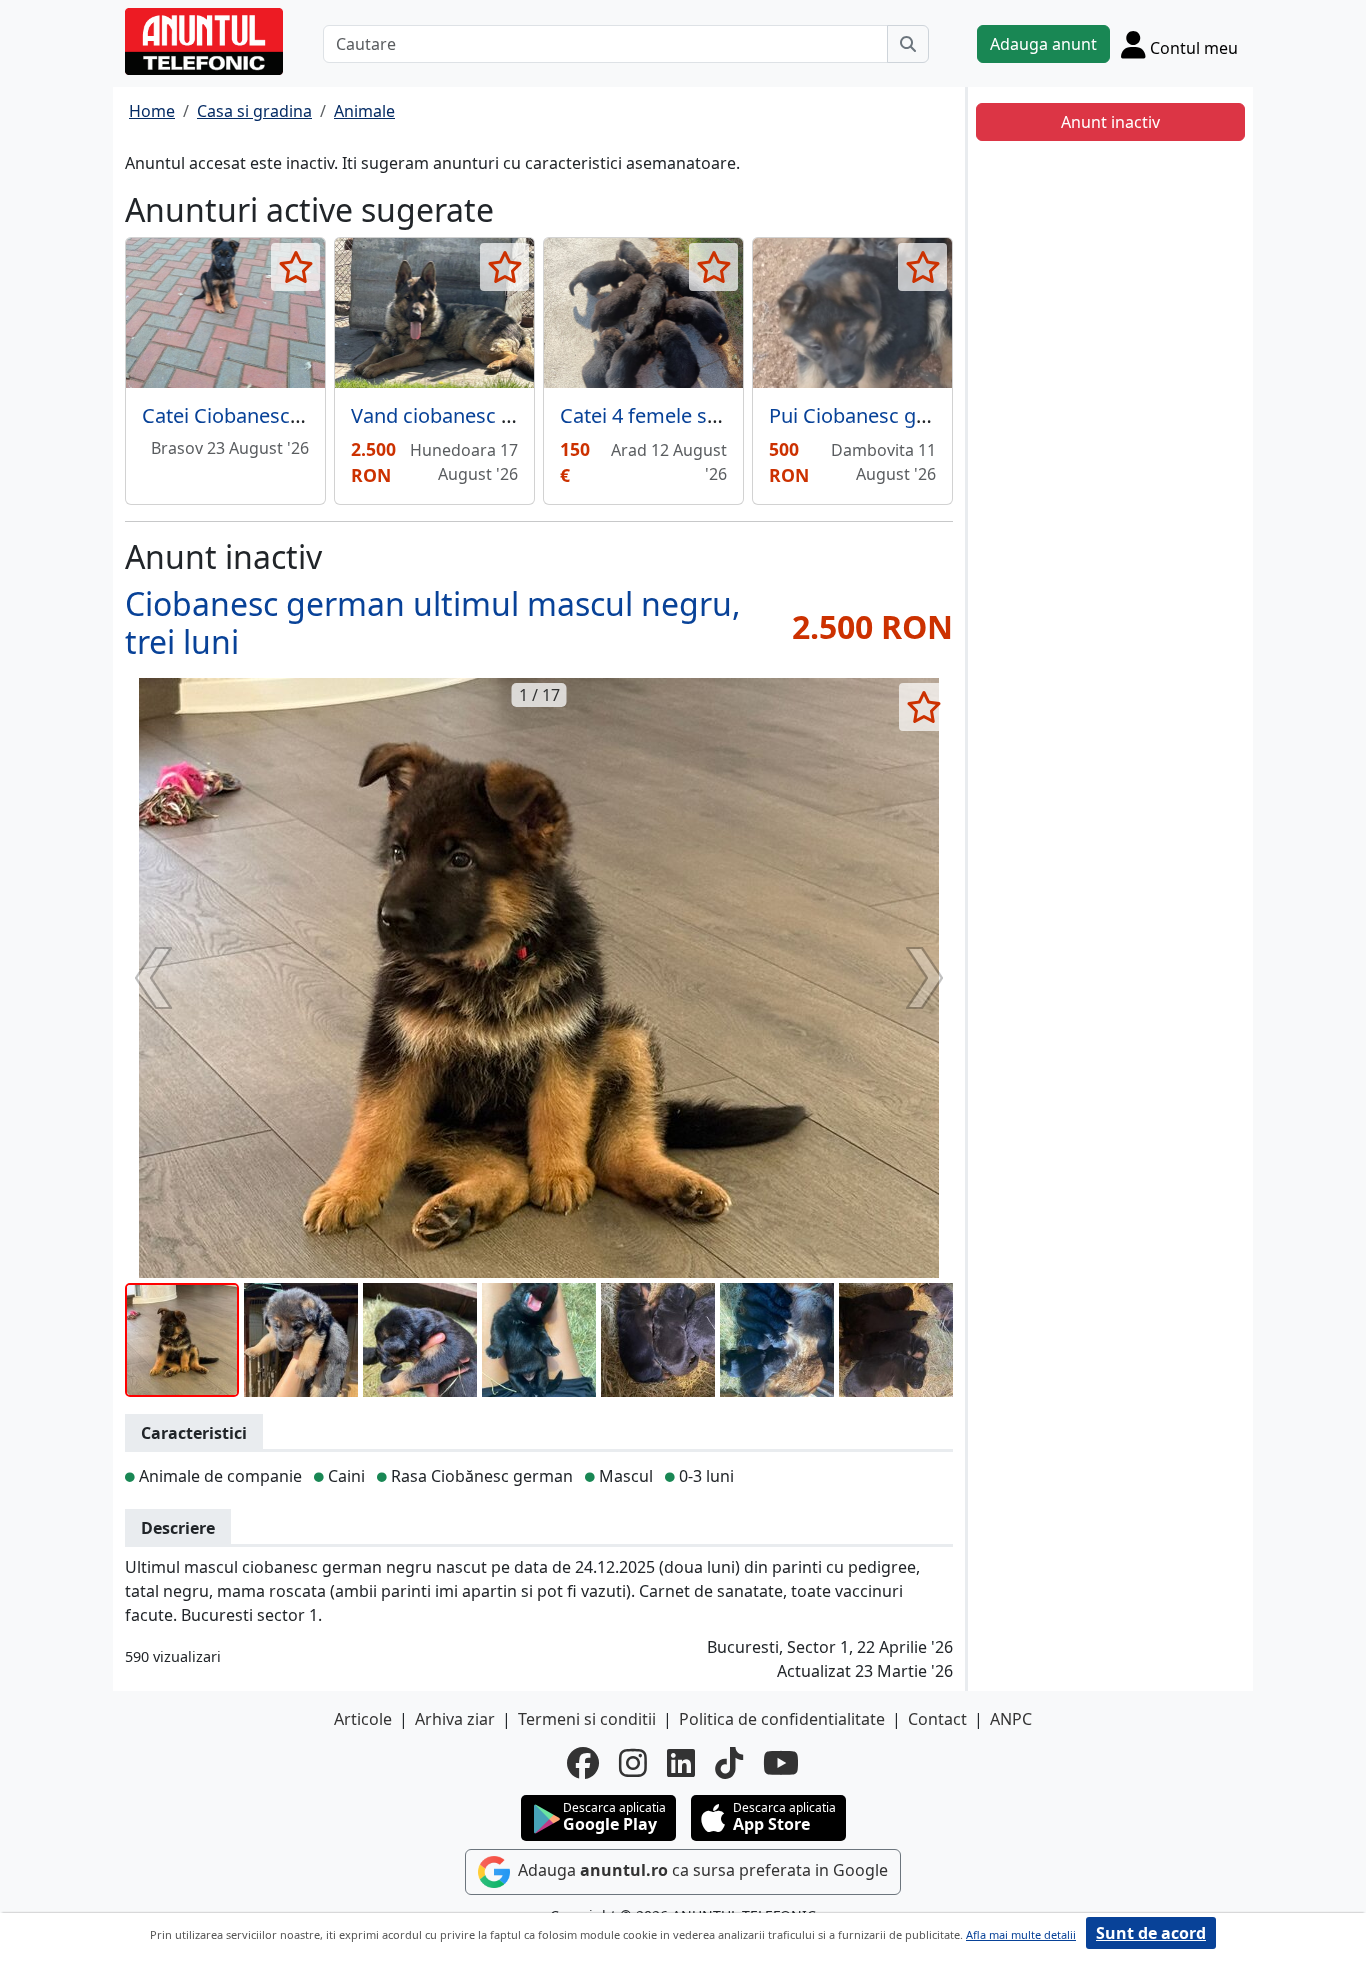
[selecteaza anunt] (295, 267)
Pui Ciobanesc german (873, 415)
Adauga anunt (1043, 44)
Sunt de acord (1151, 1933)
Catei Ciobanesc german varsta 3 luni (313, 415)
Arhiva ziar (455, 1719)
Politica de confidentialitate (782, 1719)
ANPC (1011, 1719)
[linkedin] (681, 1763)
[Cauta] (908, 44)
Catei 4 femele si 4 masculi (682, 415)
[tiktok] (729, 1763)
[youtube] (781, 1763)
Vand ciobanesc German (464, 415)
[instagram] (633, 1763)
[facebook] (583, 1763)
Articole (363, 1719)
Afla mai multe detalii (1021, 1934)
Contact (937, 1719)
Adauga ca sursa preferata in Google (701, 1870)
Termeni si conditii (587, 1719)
------------------------------
Goal of the exercise: Everything in the entries except the images must be copied exactly.

Exercise response:
[selecteaza anunt] (295, 267)
Pui Ciobanesc german (873, 415)
Adauga anunt (1043, 44)
Sunt de acord (1151, 1933)
Catei Ciobanesc german varsta 3 luni (313, 415)
Arhiva ziar (455, 1719)
Politica de confidentialitate (782, 1719)
ANPC (1011, 1719)
[linkedin] (681, 1763)
[Cauta] (908, 44)
Catei 4 femele si 4 masculi (682, 415)
[tiktok] (729, 1763)
[youtube] (781, 1763)
Vand ciobanesc German (464, 415)
[instagram] (633, 1763)
[facebook] (583, 1763)
Articole (363, 1719)
Afla mai multe detalii (1021, 1934)
Contact (937, 1719)
Adauga ca sursa preferata in Google (701, 1870)
Termeni si conditii (587, 1719)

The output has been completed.